Data shown >>
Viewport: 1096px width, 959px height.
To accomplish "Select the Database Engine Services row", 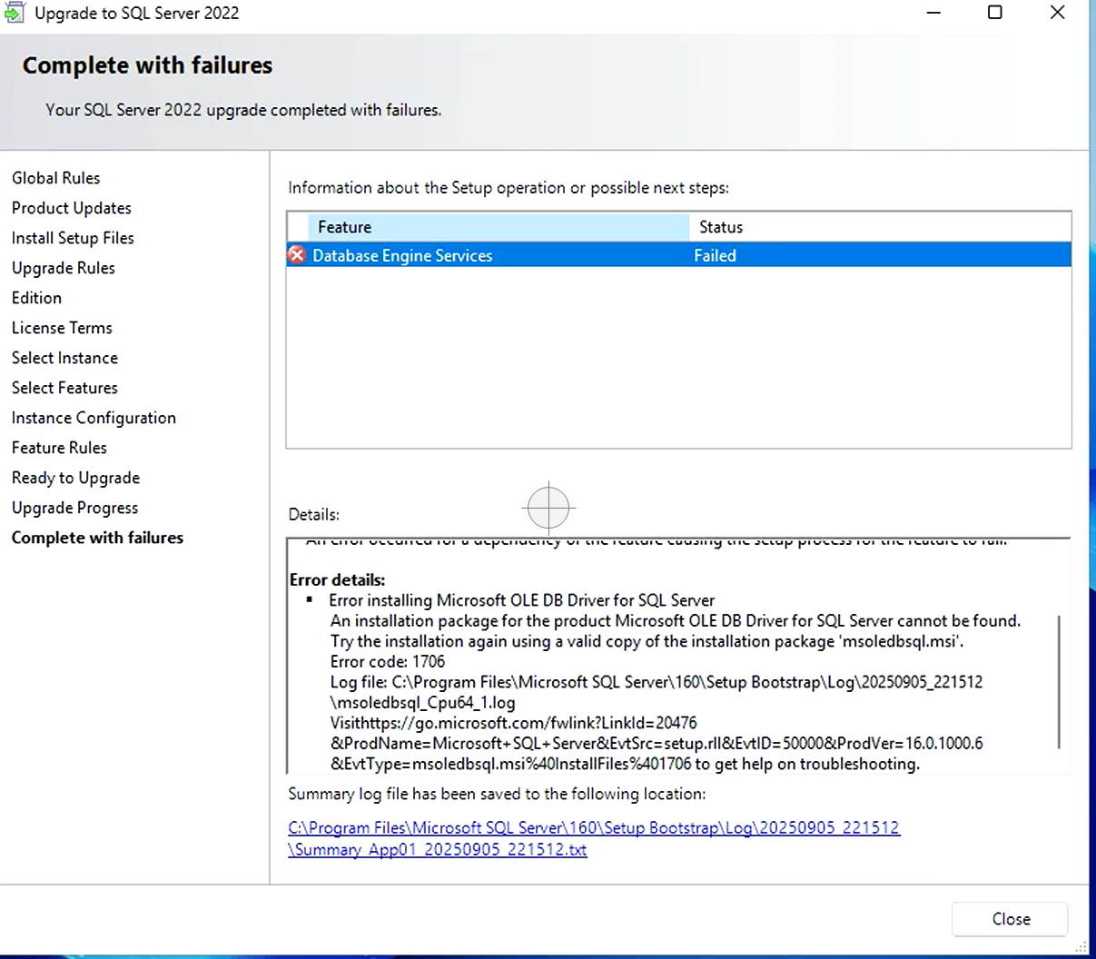I will [545, 255].
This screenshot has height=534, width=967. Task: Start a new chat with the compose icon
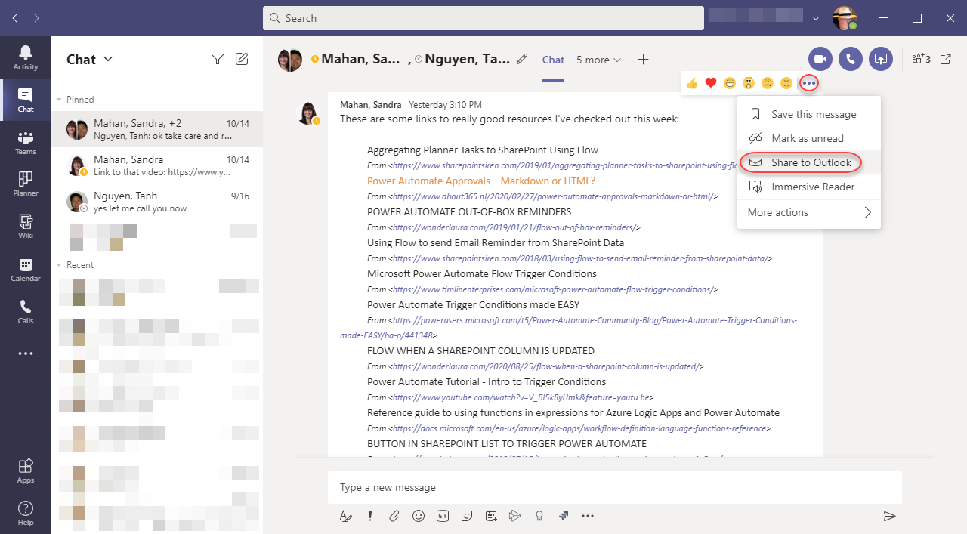click(242, 59)
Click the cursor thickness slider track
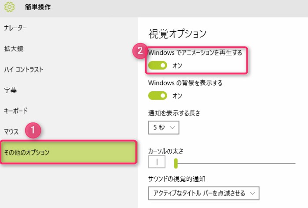This screenshot has width=308, height=208. tap(238, 163)
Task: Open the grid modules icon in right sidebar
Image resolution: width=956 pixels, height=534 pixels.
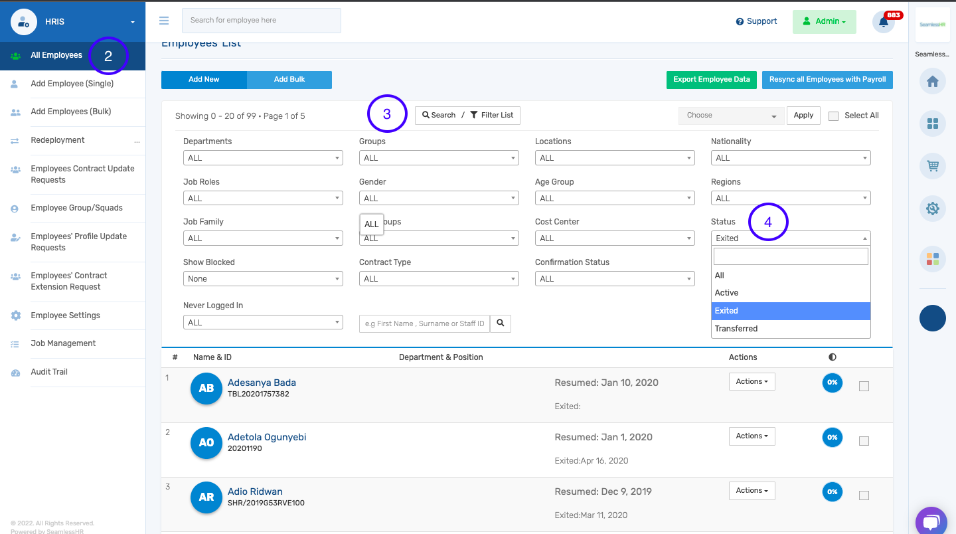Action: (x=932, y=124)
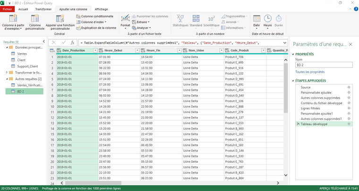Screen dimensions: 359x191
Task: Expand the formula bar with chevron
Action: tap(285, 42)
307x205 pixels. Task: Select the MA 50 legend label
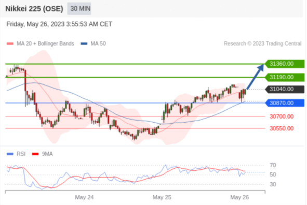[x=98, y=43]
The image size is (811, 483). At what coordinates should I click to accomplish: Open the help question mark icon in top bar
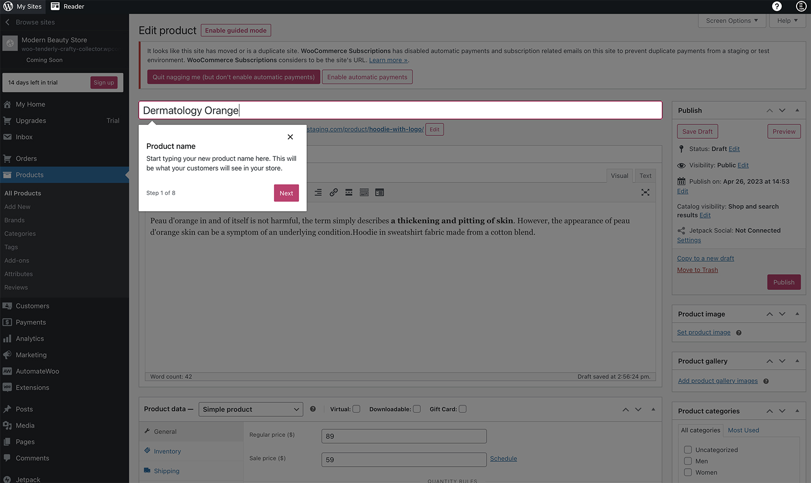tap(777, 6)
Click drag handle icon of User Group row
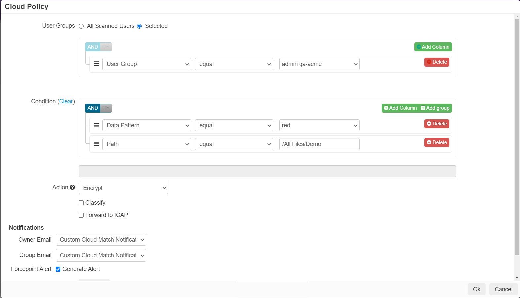The image size is (520, 298). [96, 64]
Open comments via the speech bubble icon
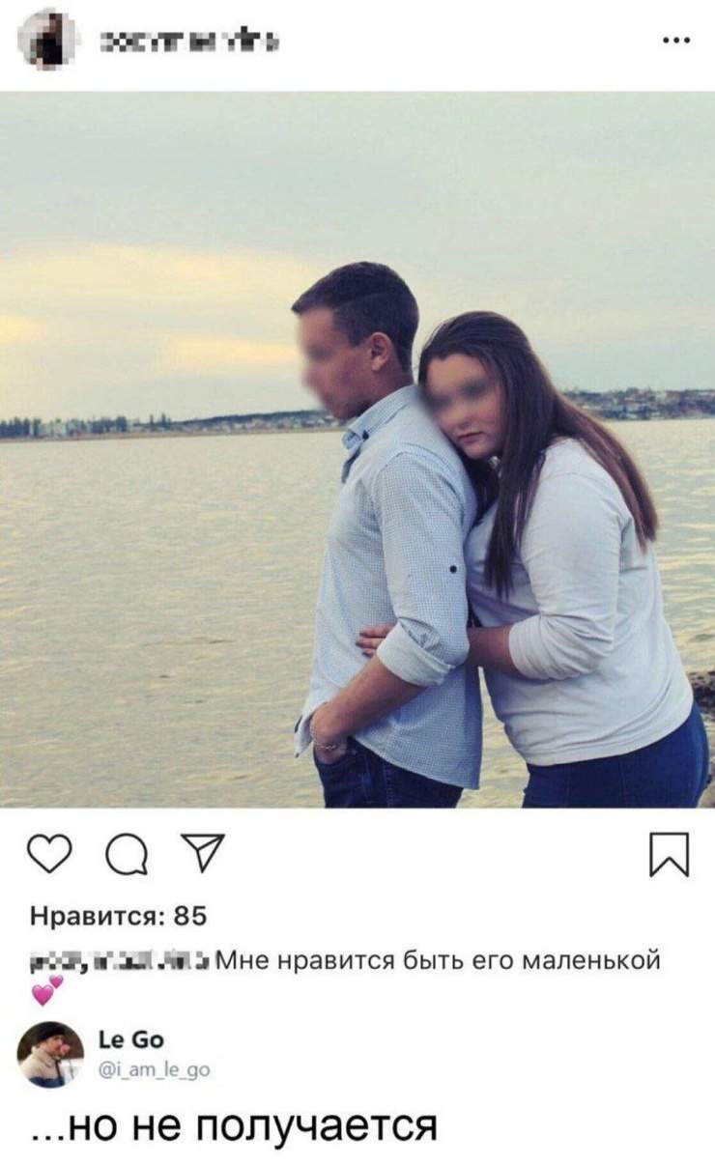The image size is (715, 1165). pyautogui.click(x=126, y=854)
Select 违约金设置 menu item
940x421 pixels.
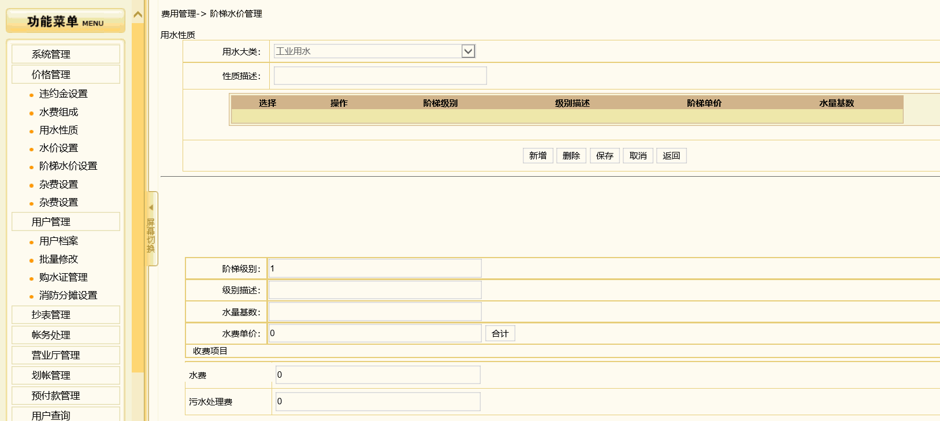[64, 94]
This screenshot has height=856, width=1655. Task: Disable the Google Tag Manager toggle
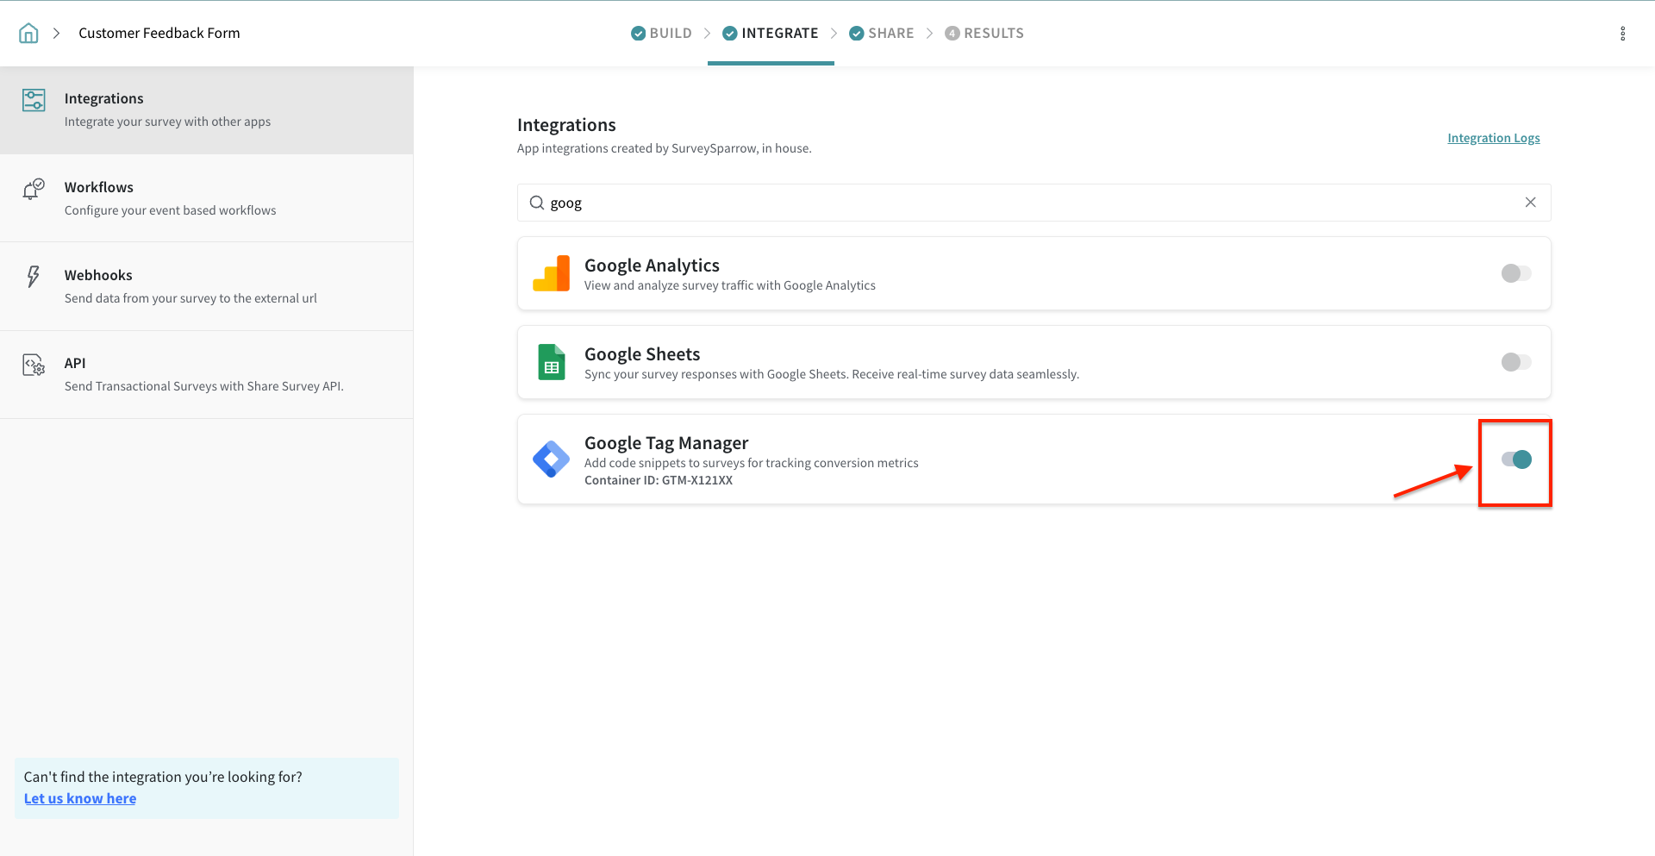click(x=1516, y=459)
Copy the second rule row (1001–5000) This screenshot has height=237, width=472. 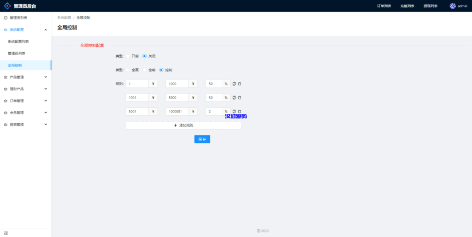(234, 98)
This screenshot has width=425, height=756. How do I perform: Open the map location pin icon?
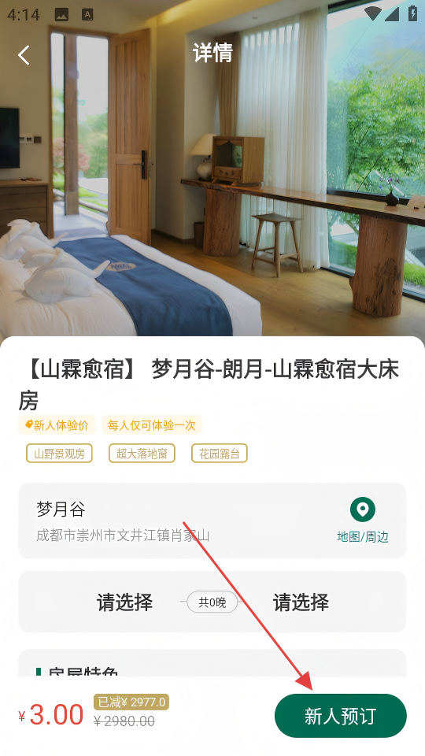pyautogui.click(x=362, y=510)
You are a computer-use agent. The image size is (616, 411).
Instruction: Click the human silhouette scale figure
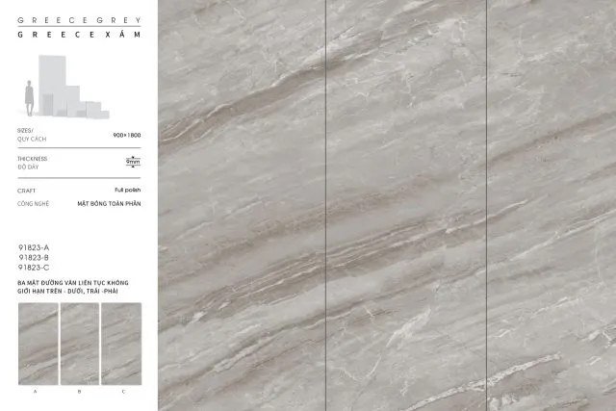pos(29,99)

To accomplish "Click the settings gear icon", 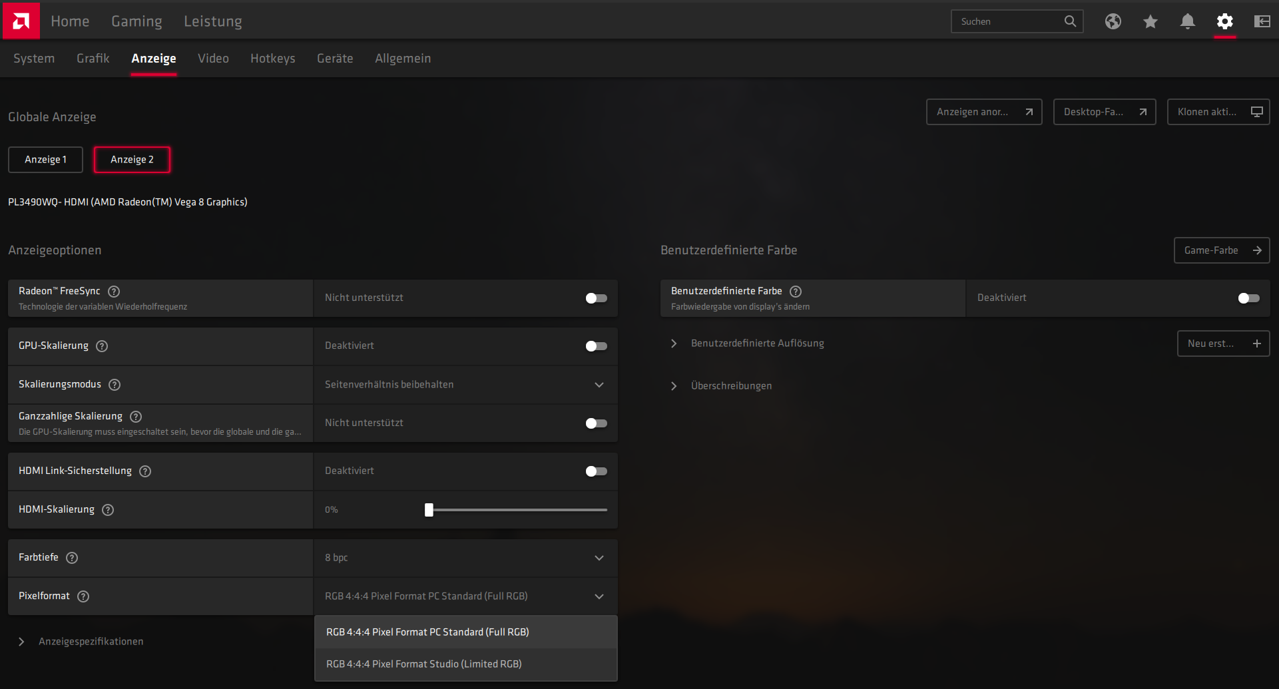I will point(1224,21).
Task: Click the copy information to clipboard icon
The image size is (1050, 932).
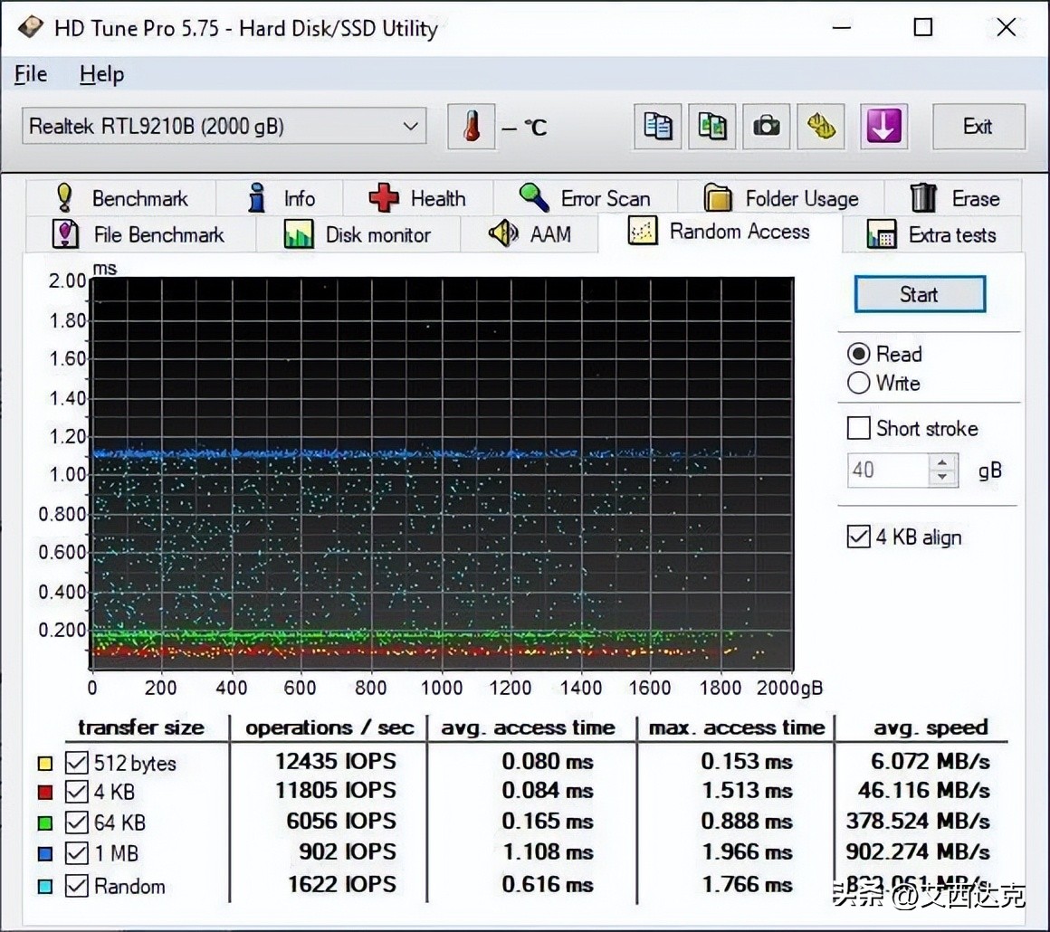Action: point(657,127)
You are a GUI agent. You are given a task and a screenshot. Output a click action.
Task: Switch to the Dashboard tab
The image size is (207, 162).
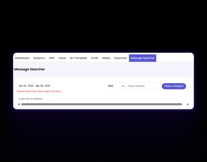click(22, 58)
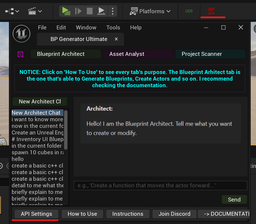
Task: Click the chat history list scrollbar
Action: 66,131
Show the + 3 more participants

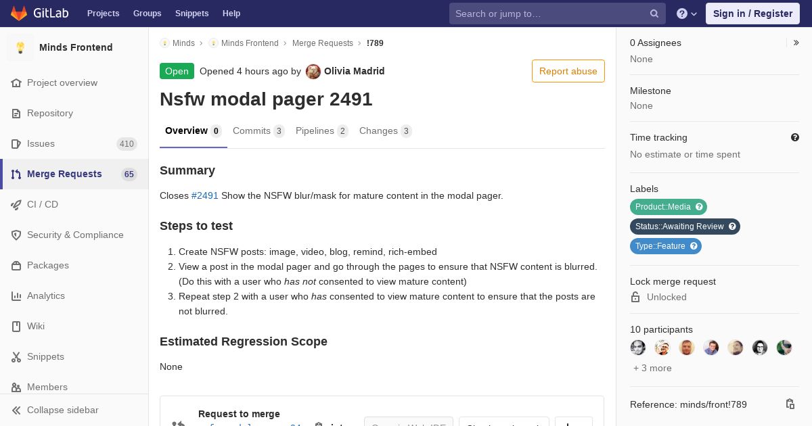[x=652, y=368]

What to produce >> Report back every line of the entries in which "agent" occurs.

Result of the task >>
You are a computer-use agent. The image size is (616, 411).
You are a GUI agent. You are given a task and a screenshot. Output a click action.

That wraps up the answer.